§ **Exercise objective**
List every line below containing "will".

§ **Material to process**
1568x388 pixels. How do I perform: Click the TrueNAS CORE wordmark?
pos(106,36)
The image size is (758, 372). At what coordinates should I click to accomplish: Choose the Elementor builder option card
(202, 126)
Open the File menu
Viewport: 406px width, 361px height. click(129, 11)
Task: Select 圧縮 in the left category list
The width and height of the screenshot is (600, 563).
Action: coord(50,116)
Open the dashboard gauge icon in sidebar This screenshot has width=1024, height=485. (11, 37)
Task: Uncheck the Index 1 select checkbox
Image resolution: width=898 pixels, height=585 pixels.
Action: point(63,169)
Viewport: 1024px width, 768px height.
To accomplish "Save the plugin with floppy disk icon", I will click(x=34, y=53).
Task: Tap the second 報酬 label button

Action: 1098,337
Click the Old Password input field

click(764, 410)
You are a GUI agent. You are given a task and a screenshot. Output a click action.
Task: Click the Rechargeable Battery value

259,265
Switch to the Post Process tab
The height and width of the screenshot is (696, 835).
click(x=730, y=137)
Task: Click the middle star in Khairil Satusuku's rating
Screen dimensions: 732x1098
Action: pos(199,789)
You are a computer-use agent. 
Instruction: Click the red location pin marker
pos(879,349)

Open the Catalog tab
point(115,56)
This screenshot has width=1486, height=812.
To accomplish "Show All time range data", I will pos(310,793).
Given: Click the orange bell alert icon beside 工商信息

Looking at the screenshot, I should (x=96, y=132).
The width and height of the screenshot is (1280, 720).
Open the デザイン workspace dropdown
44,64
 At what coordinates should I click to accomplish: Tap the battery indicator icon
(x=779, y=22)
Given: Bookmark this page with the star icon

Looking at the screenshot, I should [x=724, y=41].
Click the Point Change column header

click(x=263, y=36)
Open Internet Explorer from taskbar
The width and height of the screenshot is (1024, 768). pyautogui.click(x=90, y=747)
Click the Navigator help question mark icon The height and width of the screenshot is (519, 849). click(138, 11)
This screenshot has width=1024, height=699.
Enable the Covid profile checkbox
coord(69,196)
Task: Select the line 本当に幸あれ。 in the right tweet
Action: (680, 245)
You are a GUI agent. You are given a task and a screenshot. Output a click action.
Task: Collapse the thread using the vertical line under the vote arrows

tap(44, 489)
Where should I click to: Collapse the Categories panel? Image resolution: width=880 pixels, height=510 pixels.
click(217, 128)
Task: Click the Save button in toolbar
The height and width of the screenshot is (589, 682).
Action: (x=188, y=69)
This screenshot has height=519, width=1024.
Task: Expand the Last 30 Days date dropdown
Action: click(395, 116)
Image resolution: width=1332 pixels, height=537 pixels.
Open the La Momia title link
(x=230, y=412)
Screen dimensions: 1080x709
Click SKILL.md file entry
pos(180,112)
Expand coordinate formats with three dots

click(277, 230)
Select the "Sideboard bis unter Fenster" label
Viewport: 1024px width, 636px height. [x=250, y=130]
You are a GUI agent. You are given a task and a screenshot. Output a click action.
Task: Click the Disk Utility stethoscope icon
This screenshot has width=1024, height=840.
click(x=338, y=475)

§ **Result of the task**
To accomplish "Save the plugin with floppy disk icon", I will click(x=34, y=53).
To accomplish "Show All time range data", I will pos(310,793).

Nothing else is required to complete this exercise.